=== WORK REQUEST ===
Your answer should consist of the lines in the data below that contain "panel".

=== DATA FOR PROCESSING ===

———

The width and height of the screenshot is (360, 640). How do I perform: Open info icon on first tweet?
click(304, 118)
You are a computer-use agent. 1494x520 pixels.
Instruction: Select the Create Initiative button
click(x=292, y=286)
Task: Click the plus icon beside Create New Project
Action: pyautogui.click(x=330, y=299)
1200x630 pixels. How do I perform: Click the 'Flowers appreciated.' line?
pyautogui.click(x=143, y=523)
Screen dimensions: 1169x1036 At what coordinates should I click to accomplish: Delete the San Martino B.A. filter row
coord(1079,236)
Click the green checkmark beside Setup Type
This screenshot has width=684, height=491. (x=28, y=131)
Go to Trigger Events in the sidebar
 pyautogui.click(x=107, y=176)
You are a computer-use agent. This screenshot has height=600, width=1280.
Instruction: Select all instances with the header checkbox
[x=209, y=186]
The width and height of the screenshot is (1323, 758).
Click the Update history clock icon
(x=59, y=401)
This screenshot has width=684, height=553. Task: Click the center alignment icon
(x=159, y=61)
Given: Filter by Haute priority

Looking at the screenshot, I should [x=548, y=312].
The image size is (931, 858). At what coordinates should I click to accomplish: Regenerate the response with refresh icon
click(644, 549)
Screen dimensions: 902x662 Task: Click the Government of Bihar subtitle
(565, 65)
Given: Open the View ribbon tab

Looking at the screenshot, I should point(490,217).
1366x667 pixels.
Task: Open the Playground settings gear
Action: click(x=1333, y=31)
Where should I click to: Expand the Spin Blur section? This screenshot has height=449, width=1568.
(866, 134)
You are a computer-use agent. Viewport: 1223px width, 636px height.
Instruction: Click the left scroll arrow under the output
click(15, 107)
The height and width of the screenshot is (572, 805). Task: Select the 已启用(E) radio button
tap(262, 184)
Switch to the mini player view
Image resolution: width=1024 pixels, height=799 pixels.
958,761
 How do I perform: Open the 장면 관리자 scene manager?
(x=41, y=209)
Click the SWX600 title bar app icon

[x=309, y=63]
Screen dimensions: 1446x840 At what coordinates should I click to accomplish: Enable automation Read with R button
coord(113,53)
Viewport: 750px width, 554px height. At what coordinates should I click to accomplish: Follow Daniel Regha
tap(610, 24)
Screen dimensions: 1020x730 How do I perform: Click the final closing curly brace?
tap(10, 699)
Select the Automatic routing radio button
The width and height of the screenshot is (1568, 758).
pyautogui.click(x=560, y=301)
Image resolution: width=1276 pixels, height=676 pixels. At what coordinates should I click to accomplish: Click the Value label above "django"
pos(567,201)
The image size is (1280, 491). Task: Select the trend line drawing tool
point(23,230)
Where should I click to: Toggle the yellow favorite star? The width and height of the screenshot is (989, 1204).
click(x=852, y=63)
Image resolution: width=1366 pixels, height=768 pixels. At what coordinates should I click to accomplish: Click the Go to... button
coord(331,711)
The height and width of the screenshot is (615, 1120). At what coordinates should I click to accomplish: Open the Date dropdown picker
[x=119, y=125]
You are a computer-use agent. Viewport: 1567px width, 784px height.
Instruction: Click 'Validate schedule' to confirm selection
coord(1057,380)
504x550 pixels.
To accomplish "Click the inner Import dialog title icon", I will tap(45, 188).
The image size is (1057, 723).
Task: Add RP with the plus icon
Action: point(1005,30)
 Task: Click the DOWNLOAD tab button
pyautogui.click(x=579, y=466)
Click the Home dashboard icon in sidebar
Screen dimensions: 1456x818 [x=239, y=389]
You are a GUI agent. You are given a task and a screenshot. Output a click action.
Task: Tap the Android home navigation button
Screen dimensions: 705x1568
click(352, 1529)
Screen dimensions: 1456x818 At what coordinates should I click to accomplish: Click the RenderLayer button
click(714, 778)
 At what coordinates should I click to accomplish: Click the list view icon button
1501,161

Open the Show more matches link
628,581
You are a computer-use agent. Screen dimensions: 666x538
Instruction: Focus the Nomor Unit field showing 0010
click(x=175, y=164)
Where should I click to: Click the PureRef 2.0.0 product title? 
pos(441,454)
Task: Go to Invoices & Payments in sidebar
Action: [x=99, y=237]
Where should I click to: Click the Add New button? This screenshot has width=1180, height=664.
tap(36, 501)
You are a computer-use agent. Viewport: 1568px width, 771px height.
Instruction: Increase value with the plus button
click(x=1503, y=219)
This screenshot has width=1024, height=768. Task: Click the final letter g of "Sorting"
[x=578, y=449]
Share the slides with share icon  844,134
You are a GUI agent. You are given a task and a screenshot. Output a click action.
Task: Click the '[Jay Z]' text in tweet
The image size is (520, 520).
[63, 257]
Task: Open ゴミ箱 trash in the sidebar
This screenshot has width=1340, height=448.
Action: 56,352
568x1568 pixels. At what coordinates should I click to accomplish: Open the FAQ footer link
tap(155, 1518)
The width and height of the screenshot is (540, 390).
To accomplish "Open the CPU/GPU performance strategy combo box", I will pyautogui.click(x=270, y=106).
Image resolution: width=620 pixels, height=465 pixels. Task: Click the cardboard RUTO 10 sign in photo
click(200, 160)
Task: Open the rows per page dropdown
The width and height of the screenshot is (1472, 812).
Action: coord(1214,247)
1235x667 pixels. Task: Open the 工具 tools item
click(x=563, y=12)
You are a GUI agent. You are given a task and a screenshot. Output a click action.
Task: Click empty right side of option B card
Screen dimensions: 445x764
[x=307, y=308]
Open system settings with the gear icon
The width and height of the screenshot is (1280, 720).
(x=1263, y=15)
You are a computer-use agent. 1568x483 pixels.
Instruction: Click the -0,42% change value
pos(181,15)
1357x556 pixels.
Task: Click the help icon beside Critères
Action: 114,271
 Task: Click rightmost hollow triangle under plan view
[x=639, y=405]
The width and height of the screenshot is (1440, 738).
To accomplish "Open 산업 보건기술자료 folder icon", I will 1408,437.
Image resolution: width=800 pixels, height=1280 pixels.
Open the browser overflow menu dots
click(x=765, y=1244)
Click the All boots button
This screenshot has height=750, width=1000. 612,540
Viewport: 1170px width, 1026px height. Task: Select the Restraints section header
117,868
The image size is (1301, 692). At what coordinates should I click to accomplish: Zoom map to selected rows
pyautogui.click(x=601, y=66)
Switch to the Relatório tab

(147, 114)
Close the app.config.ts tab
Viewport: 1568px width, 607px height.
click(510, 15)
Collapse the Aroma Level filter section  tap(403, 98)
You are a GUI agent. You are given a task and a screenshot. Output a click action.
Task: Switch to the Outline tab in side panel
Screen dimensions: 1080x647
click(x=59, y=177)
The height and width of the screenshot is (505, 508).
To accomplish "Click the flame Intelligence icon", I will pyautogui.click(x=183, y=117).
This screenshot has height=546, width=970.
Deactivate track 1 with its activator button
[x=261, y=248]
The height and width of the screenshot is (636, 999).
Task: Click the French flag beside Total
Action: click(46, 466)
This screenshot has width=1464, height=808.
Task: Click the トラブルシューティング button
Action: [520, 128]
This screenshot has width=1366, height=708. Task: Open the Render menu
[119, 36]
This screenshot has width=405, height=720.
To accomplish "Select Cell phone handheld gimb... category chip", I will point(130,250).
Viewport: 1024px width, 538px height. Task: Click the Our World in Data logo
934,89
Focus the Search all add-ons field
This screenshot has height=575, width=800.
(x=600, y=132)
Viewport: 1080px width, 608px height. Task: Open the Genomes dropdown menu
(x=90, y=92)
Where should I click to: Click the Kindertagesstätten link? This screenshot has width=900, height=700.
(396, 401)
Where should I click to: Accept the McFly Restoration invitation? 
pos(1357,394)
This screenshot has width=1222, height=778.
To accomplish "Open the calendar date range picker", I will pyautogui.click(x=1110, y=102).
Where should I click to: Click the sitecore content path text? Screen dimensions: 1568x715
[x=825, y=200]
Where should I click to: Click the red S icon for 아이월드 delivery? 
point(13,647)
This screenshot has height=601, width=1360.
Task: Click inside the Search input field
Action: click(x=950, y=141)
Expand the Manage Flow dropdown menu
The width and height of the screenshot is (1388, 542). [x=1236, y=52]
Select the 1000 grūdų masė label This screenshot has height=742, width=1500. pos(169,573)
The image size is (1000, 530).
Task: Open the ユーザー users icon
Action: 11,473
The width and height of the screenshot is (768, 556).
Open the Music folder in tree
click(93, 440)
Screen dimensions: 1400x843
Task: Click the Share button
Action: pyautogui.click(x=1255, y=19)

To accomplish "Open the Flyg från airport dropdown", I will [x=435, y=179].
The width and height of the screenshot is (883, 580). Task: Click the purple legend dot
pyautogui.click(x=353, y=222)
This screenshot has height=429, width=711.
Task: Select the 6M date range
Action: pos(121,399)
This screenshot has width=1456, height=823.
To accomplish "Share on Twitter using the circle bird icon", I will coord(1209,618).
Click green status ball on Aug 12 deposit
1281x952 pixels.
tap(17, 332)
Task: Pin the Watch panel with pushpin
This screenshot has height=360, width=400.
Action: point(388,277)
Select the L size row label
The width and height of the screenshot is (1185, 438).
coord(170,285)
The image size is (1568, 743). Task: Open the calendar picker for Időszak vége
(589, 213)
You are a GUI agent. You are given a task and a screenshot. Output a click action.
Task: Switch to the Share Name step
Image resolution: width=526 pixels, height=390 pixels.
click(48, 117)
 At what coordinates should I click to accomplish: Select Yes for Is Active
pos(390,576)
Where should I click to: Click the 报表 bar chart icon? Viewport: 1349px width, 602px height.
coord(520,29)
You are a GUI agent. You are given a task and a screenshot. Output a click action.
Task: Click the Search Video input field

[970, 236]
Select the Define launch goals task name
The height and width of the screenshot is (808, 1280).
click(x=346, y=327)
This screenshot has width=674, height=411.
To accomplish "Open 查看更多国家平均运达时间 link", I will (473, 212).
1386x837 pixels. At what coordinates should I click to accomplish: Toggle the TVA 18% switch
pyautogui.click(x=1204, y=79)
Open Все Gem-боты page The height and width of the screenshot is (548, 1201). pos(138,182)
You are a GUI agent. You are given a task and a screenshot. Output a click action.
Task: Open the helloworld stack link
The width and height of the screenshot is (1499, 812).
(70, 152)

———

=== TASK SOLUTION ===
Task: Switch to the Outline tab in side panel
Task: Pin the Watch panel with pushpin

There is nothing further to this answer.